Where an entry below contains an image, skip the image and reproduce the rest exactly.

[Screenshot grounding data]
--

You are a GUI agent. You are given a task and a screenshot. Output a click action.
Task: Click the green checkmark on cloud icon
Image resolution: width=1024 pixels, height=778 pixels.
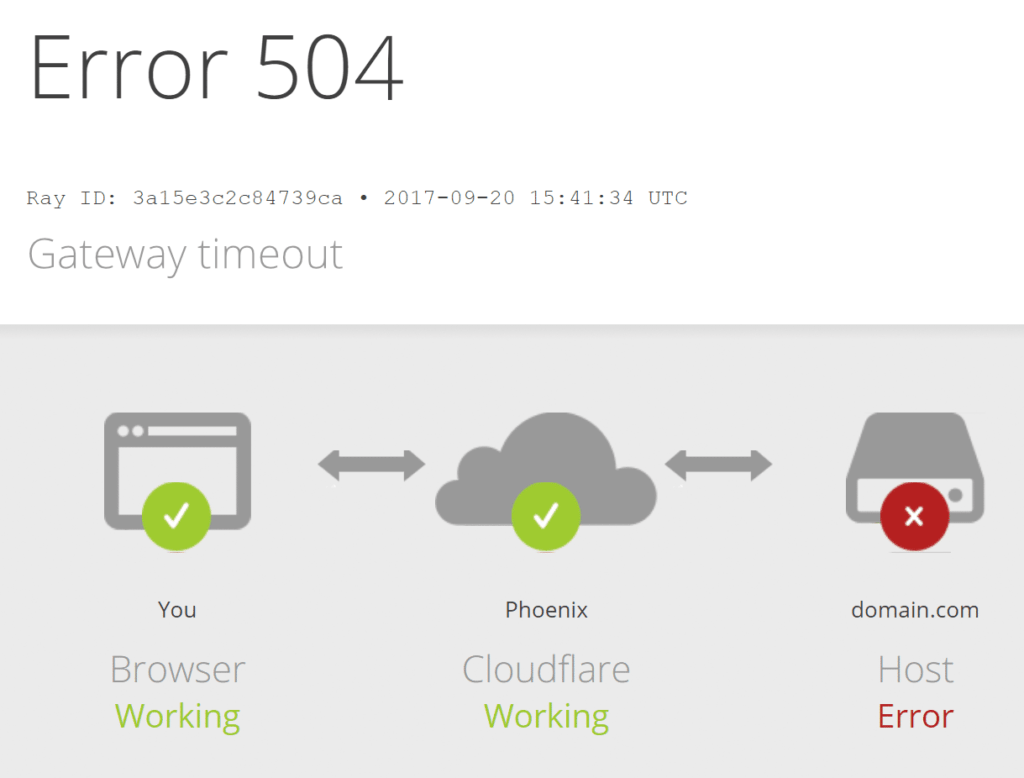[546, 516]
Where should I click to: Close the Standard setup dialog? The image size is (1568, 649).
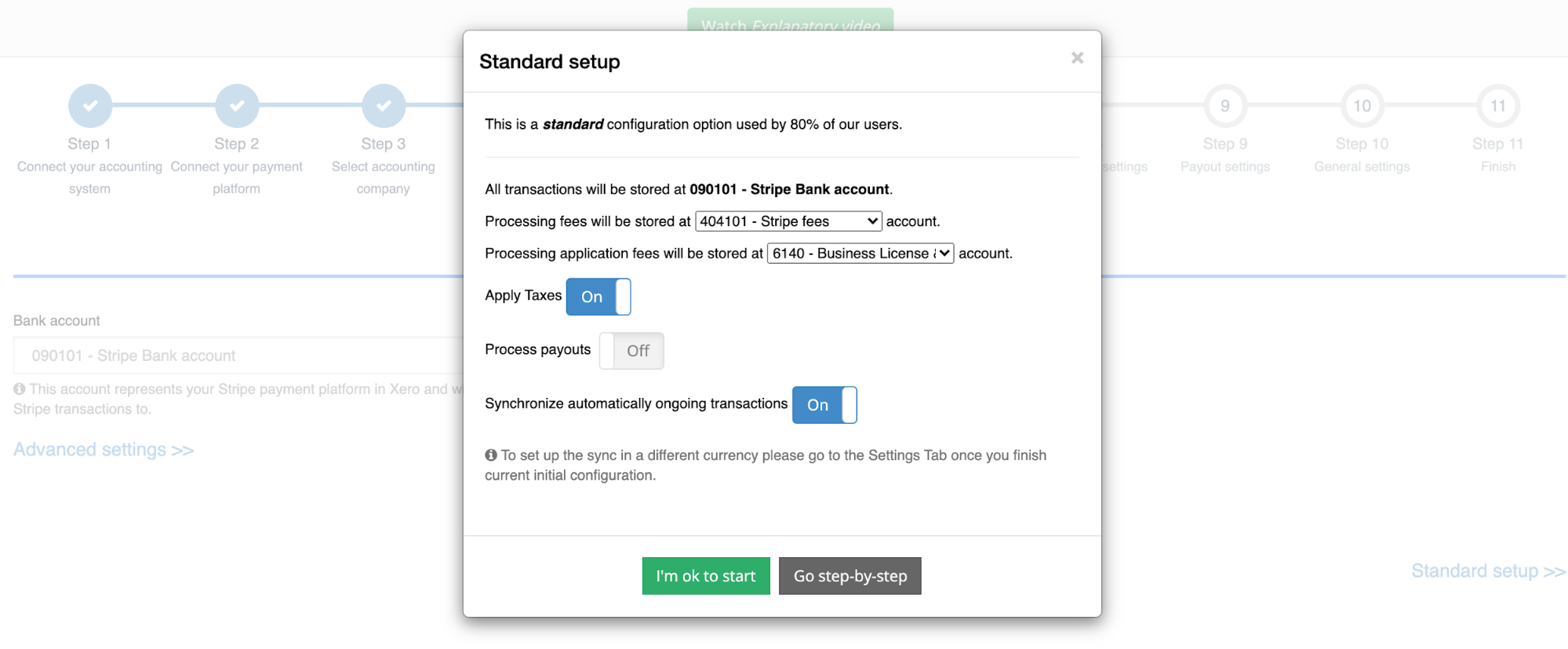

--

*REPLY*.
You are a GUI agent. You are given a task and a screenshot. Output a click action.
Task: Click the green checkmark on cloud icon
Image resolution: width=1024 pixels, height=778 pixels.
[546, 516]
Where should I click to: Close the Standard setup dialog? The image size is (1568, 649).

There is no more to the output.